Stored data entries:
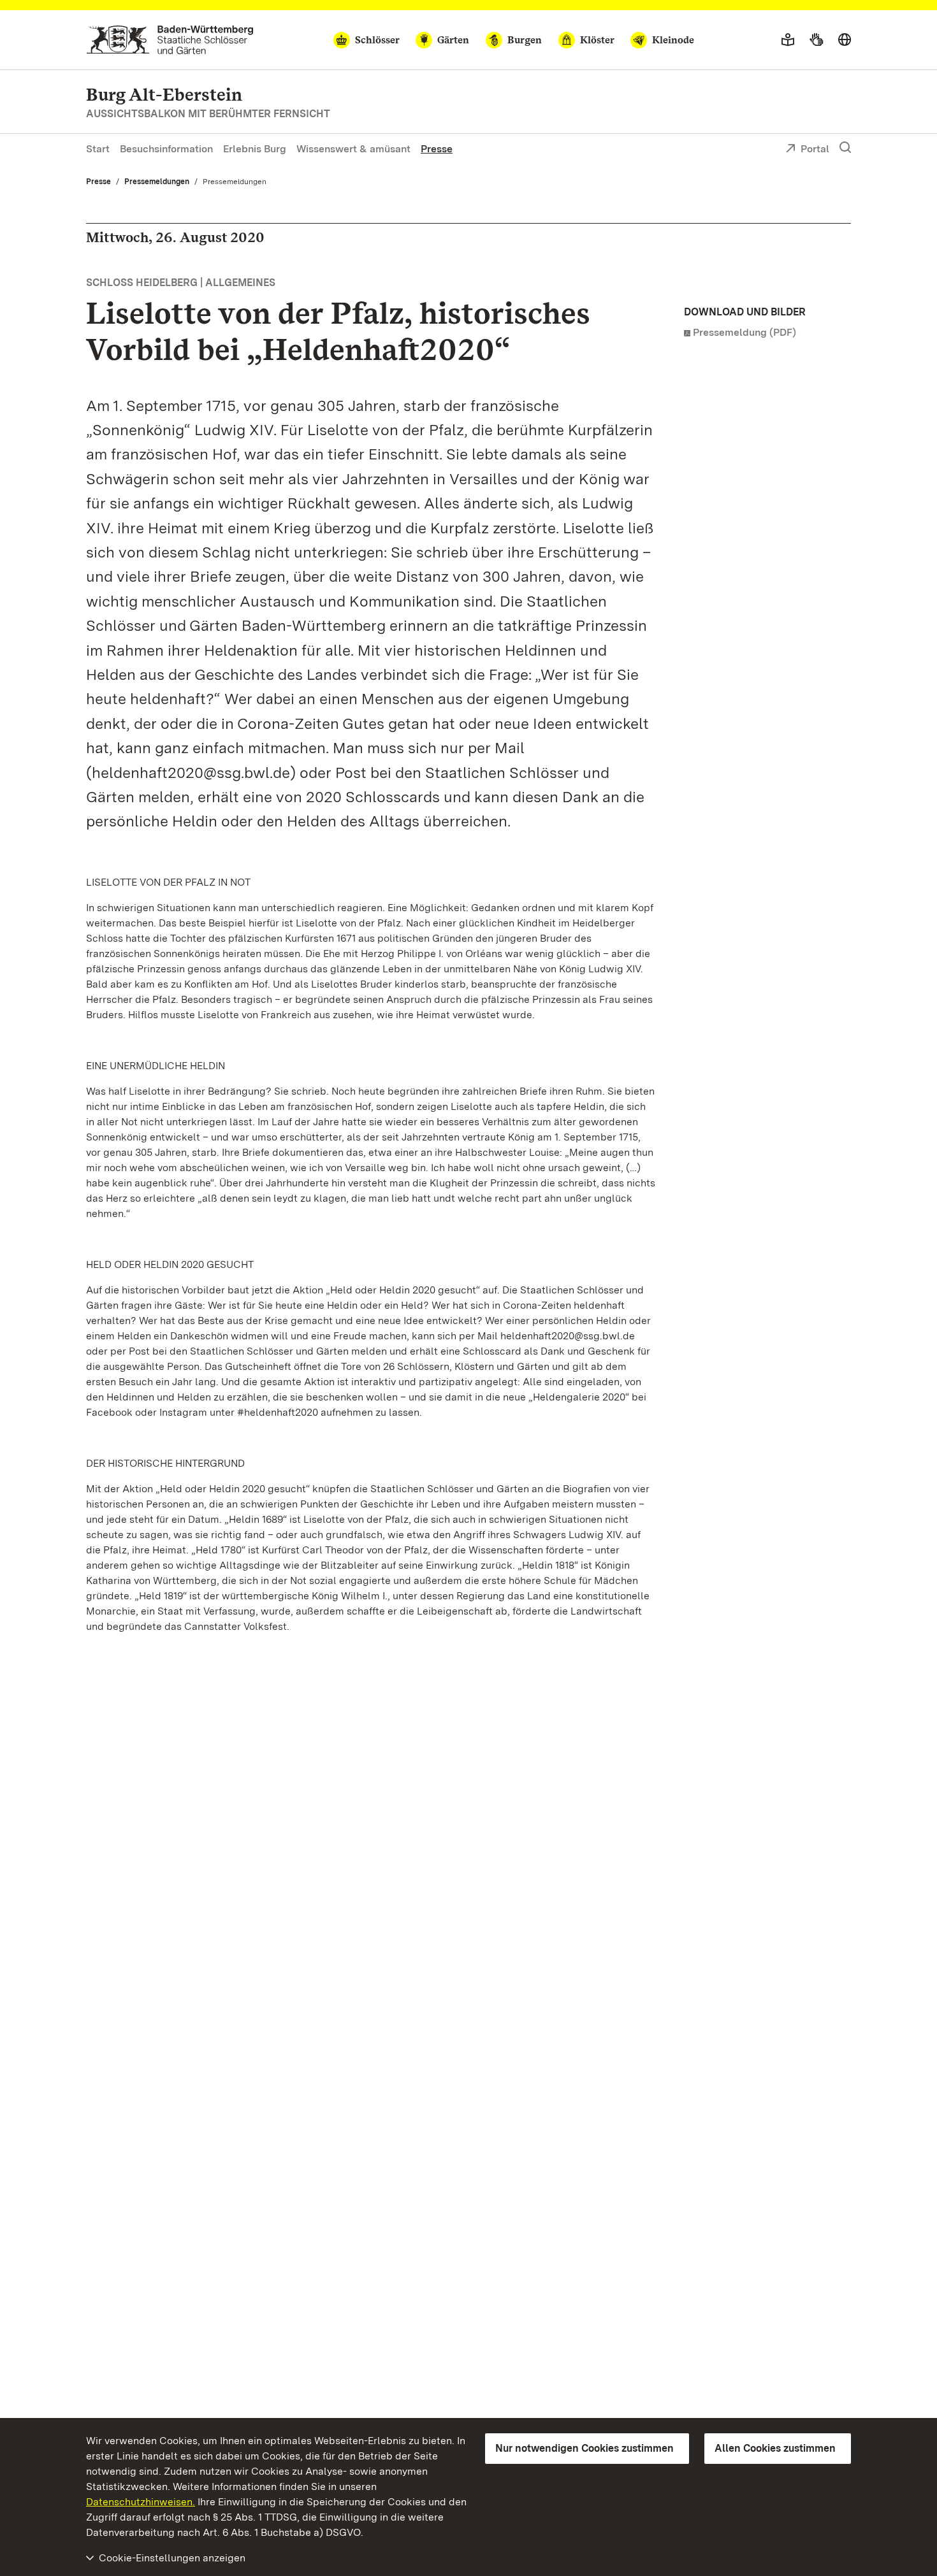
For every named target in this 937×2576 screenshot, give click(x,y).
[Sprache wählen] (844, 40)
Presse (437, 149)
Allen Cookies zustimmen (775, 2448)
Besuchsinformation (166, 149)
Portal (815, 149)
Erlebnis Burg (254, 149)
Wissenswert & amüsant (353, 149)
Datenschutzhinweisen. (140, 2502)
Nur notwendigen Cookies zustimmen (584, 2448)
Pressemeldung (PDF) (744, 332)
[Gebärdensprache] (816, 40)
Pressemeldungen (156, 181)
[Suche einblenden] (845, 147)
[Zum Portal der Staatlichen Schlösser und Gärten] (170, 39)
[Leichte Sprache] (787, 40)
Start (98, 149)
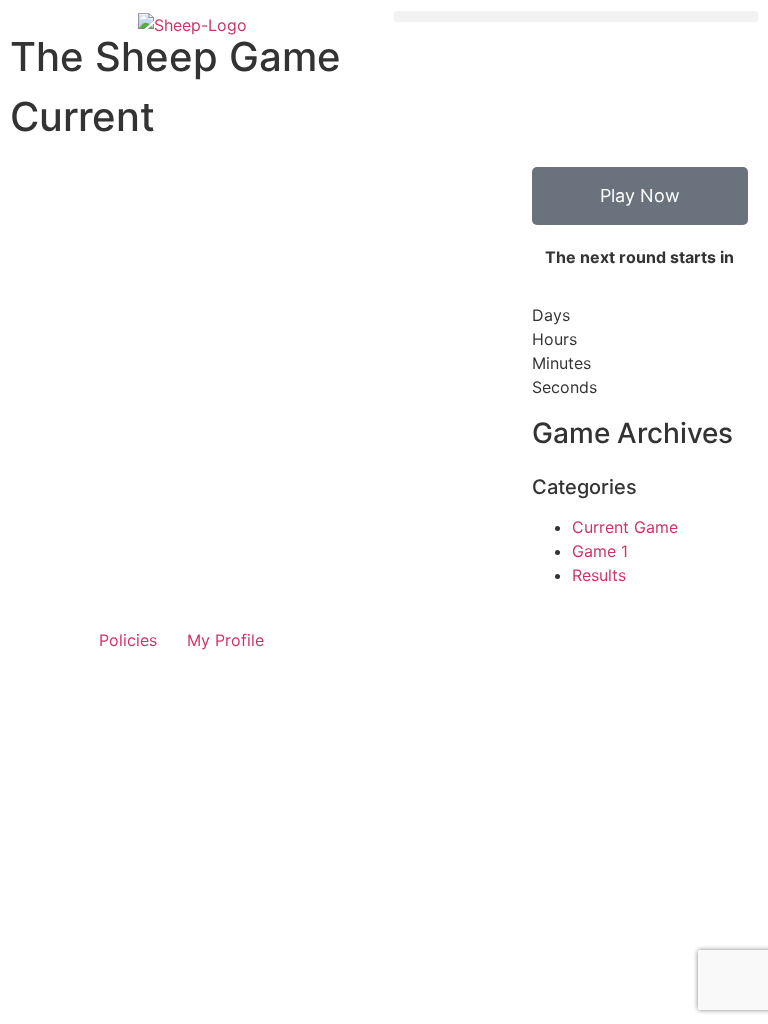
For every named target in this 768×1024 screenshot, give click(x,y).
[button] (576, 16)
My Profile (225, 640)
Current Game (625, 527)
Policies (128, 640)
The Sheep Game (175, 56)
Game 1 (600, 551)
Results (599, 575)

* [TASK ITEM] Each line from the start of the entries through the line with "Nur notwendigen Cookies zustimmen (584, 2448)" is to be restated exactly, and the pictures are to be skipped.

* [RESPONSE]
For every named target in this 937×2576 screenshot, give click(x,y).
[Sprache wählen] (844, 40)
Presse (437, 149)
Allen Cookies zustimmen (775, 2448)
Besuchsinformation (166, 149)
Portal (815, 149)
Erlebnis Burg (254, 149)
Wissenswert & amüsant (353, 149)
Datenschutzhinweisen. (140, 2502)
Nur notwendigen Cookies zustimmen (584, 2448)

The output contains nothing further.